No sé por qué pensé que los tiempos tan difíciles que estamos viviendo en el ámbito del toreo, nos servirían de escarmiento y que las cosas cambiarían para bien. Supuse que después de las cancelaciones de las ferias más importantes del mundo, haríamos conciencia y que encerrados reflexionaríamos acerca de lo que hicimos mal, para volver renovados a recobrar nuestra tradición. Pero los seres humanos somos duros y no aprendemos. Todavía no termina la pesadilla y ya volvimos a las andadas.
Las corridas que se han dado y las que se anuncian vuelven a ser lo mismo, mejor dicho, en la actualidad, son peores que antes. Con muchas cosas en contra, el toreo, cuajado de banderillas y con el estoque sumido en todo lo alto, se tambalea: las prohibiciones de los espectáculos públicos, los embates de los antitaurinos, las declaraciones en contra de la tauromaquia de parte de políticos oportunistas, los muy pocos festejos que se dan con restricciones en la cantidad de entradas vendidas y la casi quiebra total de empresas, ganaderías y las economías de subalternos, ayudas de plaza y otros involucrados, sumando el descubrimiento de los espectadores de ocasión y de los que no habían adoptado una postura ni a favor ni en contra de las corridas, de que se puede vivir sin toros. El asunto está cambiando para mal, empeora. La pandemia ha hecho evidente el nivel de decadencia en el que nos encontrábamos.
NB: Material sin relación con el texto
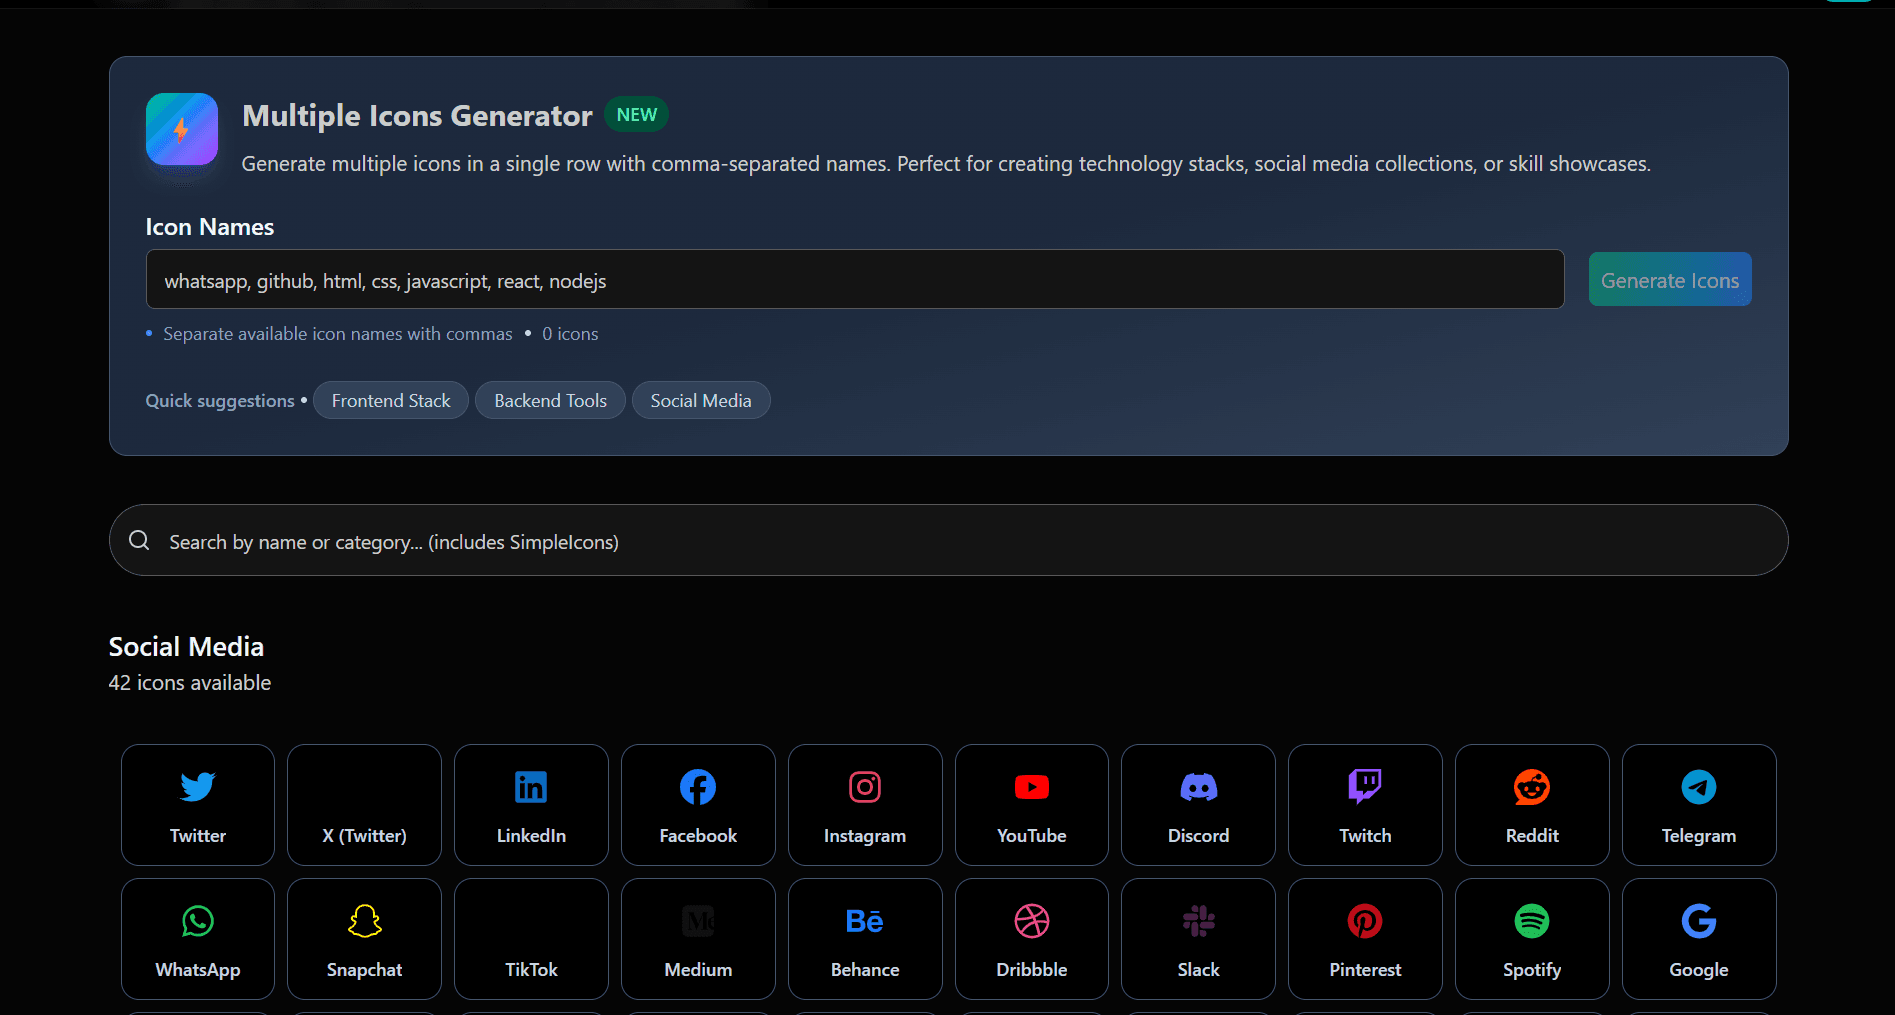This screenshot has width=1895, height=1015.
Task: Click the Twitter bird icon
Action: 197,787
Pese a la situación, parece ser que hoy más que nunca, el protagonista que menos interesa es el toro. En lo que va del año, en casi todas las corridas que se han dado, lo que campea son animales jóvenes con apariencia de adultos, recortados de los pitones y seleccionados por pertenecer a casas en las que impera una nobleza asnal. No hemos entendido -ya no lo haremos nunca- que la columna angular del toreo es el animal totémico. Se nos olvidó que la tremenda profundidad de la lidia está fincada en el peligro de muerte que corre el ser humano que se atreve a ponerse delante. Sin ese riesgo no hay emoción y el rito deviene en una parodia. El héroe se convierte en un mequetrefe que adopta poses patanas y que tras su muleta esconde toda una serie de triquiñuelas que lo convierten en un tramposo y en un aprovechado.
Lo que viene adelante son corridas que anuncian a los reyes del destoreo, matando esos toritos posmodernos y con plazas a medio aforo. La ceguera de matadores, apoderados, empresarios, ganaderos y aficionados, les impide ver más allá de sus narices. Sostengo la analogía, es un naufragio y en este tipo de catástrofes el grito tradicional es el de ¡sálvese quien pueda!
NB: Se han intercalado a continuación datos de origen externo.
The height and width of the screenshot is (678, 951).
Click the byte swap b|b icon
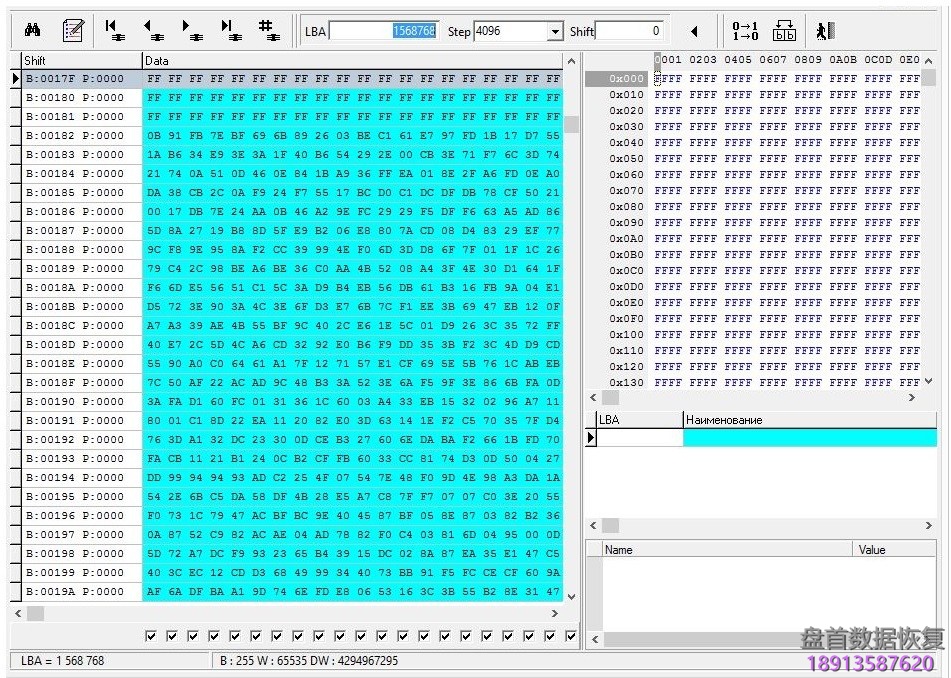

Aceptamos quedarnos sin las ferias de San Isidro, de Sevilla de Pamplona, la temporada grande en la Plaza México, los ciclos de Aguascalientes y Guadalajara, y muchas más. Pensamos que sólo sería por una ocasión, parece que no va a ser así, representantes de la empresa de Madrid han declarado que tal vez se podrían dar algunas corridas importantes en… septiembre del año que está por llegar.
Creímos que nos encerraríamos por una temporada pero no más de un año, aunque me doy cuenta de que la idea era muy ingenua; no era posible que en una pandemia nos confináramos sólo por un par de meses. Así, con el horizonte negro, la disyuntiva es clara: o respetamos la edad y los pitones del toro en cada festejo pandémico que se dé, o veremos como la tauromaquia es arrastrada por las mulitas. La grandeza del toreo está cimentada en la verdad y nos quedan los últimos minutos para hacer que las reglas se respeten. Con la emoción volverá la sostenibilidad económica de la fiesta y además, no tendremos que andar inventando argumentos en defensa de lo indefendible.